When the Pac-12 expanded after the 2011 season, one of the issues debated was how the new six-team divisions would accommodate the traditional pairings of the traditional in-state rivalries of California: Cal and Stanford playing USC and UCLA.
Other in-state rivalries were preserved by the division alignment -- the rivalries between the Northwest schools were preserved because all four were in the Pac-12 North -- but the Bears, Cardinal, Trojans and Bruins would be split. A bargain was struck to keep those two pairs of rivals together on the schedule, while still keeping them in separate divisions.
http://www.scout.com/college/california/story/1706136-texas-s-strength-i... Athletic directors like Sandy Barbour championed being able to play the other three California schools every year, championing the annual trips by Cal and Stanford to one of the Southern California schools as necessary for recruiting, ensuring the northern schools at least one game in the fertile Southern California recruiting territory every year.

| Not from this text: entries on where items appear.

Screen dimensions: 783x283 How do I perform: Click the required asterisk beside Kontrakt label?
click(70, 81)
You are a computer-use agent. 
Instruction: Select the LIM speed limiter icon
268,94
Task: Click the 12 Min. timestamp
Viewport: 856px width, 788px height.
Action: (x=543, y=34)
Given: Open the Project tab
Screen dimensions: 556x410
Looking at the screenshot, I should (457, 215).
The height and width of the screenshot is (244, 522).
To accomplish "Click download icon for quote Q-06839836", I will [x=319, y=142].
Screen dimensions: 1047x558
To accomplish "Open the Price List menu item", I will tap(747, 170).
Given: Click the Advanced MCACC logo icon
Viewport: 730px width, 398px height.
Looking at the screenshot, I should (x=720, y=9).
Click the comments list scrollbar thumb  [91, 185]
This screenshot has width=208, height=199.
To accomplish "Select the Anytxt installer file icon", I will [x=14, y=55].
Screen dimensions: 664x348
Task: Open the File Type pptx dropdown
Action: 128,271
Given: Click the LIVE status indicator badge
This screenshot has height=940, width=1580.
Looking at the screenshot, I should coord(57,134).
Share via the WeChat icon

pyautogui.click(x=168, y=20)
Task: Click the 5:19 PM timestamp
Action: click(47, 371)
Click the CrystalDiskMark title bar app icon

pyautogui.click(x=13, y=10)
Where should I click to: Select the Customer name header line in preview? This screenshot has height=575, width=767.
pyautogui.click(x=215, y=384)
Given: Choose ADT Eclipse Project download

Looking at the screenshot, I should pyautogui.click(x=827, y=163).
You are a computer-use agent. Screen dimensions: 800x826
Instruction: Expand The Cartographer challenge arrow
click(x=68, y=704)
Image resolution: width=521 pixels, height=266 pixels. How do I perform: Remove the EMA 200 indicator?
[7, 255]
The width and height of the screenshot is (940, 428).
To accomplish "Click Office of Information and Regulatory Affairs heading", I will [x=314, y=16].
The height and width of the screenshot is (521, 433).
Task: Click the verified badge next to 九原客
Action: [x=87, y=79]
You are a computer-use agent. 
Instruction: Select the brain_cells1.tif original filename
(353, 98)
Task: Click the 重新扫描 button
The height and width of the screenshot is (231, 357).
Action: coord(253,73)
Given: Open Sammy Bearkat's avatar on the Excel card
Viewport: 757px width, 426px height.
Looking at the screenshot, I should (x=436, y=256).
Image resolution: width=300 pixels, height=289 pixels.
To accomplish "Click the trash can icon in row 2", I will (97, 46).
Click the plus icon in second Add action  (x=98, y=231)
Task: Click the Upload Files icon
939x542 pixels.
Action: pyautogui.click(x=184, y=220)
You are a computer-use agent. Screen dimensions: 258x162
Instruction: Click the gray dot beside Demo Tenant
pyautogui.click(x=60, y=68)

"I'm going to be honest with you," Cal head coach Sonny Dykes said on the Pac-12 conference call on Tuesday, "it doesn't make any sense at all, to me. The way it was explained to me is that it was done for tradition's sake."
Cal, along with Oregon State, Oregon and Washington, were charter members of the then-Pacific Coast Conference, formed in 1915. In 1917, the conference added Washington State. In 1918, Stanford joined. USC joined in 1922, and UCLA in 1928.
Since all four teams were members of the conference (1928), The Bears have played the Trojans at least once each year, though they did not start playing the Bruins until 1933. From 1933 on, Cal and UCLA have played at least once per season.
"I understand that it's tradition that the California schools played each other every year -- I get it -- but if it's done for tradition, then why are we playing UCLA on every day except Saturday?" Dykes said.
The Bears and Bruins played on a Thursday night last year, the only time they've played not on a Saturday since the conference expansion. That being said, Cal will play USC on a Thursday this year, and did the same in 2014.
"There's not a whole lot of tradition involved," Dykes said. "I don't really understand it. I don't think it makes any sense at all. If you're going to treat the games differently, then make them traditional day games. You can't talk out of both sides of your mouth."
Among the casualties of the Pac-12 expansion to 12 teams, with the addition of a championship game, was the traditional placement of certain rivalries on the calendar -- notably, the Big Game, which traditionally, has been played the weekend before Thanksgiving, and was the last regular-season game of the season. Only once in the past four years has the game met both of those conditions.
Since the expansion, Cal has played Stanford on Oct. 20 (2012), Nov. 23 (2013, the only time the game has been the final game of the season since the expansion), Nov. 22 (2014, succeeded on the schedule by BYU) and Nov. 21 (succeeded in the regular-season finale by Arizona State). The game maintained its traditional weekend, but only once in four years was it the final game of the regular season, and it will once again not be the final game in 2016.
While the Big Game was traditionally a noontime affair, Big Games since the expansion have been played at noon (2012), 1 PM (2013), 1 PM (2014) and 7:30 PM (2015) and this year, kickoff has yet to be announced.
In the years immediately before the expansion, the Big Game was contested at 7:15 PM (2011), 12:30 PM (2010) and 4:30 PM (2009).
It should be noted that Cal has not beaten USC, UCLA or Stanford since the 2012 season, when the Bears upset the Bruins on Homecoming at California Memorial Stadium.